Za korzystne należy uznać objęcie resortu administracji i cyfryzacji przez Michała Boni. Zmiana ta pozwala przypuszczać, że wysoki merytoryczny poziom pracy oraz spokój i opanowanie, które reprezentował sobą dotychczas Michał Boni, przeniesione zostaną do resortu kluczowego dla funkcjonowania samorządu terytorialnego.
Obecność Jacka Rostowskiego na stanowisku ministra finansów każe przypuszczać, że kontynuowany będzie ostry kurs względem jednostek samorządu terytorialnego polegający na ograniczaniu za wszelką cenę deficytu sektora finansów publicznych. Spodziewać się należy zatem kolejnych gwałtownych sporów na linii rząd - jednostki samorząd terytorialny.
Pozytywną informacją wydaje się być nieobecność Jolanty Fedak, której działania jako minister pracy i polityki społecznej w dużej mierze doprowadziły do eskalacji konfliktu rządu z jednostkami samorządu terytorialnego - wystarczy wspomnieć ustawę "żłobkową" czy też ustawę o pieczy zastępczej. Wiele nowych przepisów wprowadzano bowiem bez, a niekiedy i przy wyraźnym sprzeciwie strony samorządowej. Pozostaje mieć nadzieję, że polityka ta nie będzie kontynuowana przez Władysława Kosiniak-Kamysz, który w nowym rządzie zastąpi Jolantę Fedak.
Samorządowcy z pewnością będą pilnie przyglądać się działaniom minister edukacji narodowe Krystyny Szumilas, dotychczas zastępującej na tym stanowisku Katarzynę Hall. Podobnie może wyglądać sytuacja Sławomira Nowaka, który objął resort transportu, budownictwa i gospodarki morskie, a także Marcin Korolca - nowego ministraśrodowiska.

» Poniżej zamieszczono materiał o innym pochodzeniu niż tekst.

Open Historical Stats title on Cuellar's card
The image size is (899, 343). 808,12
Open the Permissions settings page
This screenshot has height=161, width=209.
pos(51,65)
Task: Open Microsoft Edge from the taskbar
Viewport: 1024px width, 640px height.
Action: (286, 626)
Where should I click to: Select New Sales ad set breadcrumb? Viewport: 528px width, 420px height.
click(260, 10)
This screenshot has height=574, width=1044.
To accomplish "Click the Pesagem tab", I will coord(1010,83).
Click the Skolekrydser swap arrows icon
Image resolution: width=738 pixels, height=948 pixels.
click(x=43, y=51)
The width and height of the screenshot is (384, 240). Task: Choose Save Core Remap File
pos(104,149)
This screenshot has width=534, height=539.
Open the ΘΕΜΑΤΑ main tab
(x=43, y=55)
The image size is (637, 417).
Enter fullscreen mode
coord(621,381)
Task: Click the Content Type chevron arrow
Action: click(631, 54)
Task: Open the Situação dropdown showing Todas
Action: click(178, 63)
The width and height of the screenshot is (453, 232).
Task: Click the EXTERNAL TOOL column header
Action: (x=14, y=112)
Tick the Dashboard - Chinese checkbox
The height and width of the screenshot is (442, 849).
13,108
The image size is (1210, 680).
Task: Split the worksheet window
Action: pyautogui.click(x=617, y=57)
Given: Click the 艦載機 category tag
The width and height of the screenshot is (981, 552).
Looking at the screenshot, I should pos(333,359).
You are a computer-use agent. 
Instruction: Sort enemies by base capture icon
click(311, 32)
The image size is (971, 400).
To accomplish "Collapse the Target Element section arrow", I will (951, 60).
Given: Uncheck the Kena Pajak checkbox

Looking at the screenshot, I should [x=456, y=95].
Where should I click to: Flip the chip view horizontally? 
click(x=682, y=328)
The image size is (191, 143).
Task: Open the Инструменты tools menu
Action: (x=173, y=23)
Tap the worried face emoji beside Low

Jak przekonuje Donald Tusk: - Jest to rząd potencjalnie silny. Silny zarówno poparciem wyborców, ponieważ osadzony jest w ramach tej samej koalicji PO-PSL i to poparcie, jakie uzyskały obie partie, które dało po raz pierwszy szanse w tym demokratycznym dwudziestoleciu kontynuowania rządu i nałożyły na nas wielkie zobowiązanie.
Premier zaznaczył, że obiecująca dla niego jest determinacja, odwaga i chęć zmierzenia się kandydatów na ministrów z wyzwaniami w okresie trudniejszym niż poprzednie 4 lata. Nie pozostawiałem żadnych złudzeń kandydatom do mojego rządu, że najbliższe 4 lata to będzie wyzwanie nieporównywalne z czasami poprzednimi - powiedział. Tusk podkreślił, że wszyscy kandydaci do urzędów zdają sobie sprawę, że nikt nie jest tam na zawsze.
Zmiany, jakie zaproponowałem potwierdzają, że polityka wymaga także zmian, że każdy, który decyduje się na służbę państwową na stanowisku ministra, musi zdawać sobie sprawę, że jest to praca, w której trzeba koncentrować się na konkretnych sprawach, konkretnym dziele. Jeśli ktoś tę pracę wykona albo ktoś nie będzie dawał rady, niewykluczone, że jeszcze w tej kadencji będziemy szukali nowych energii i nowych ludzi - powiedział premier.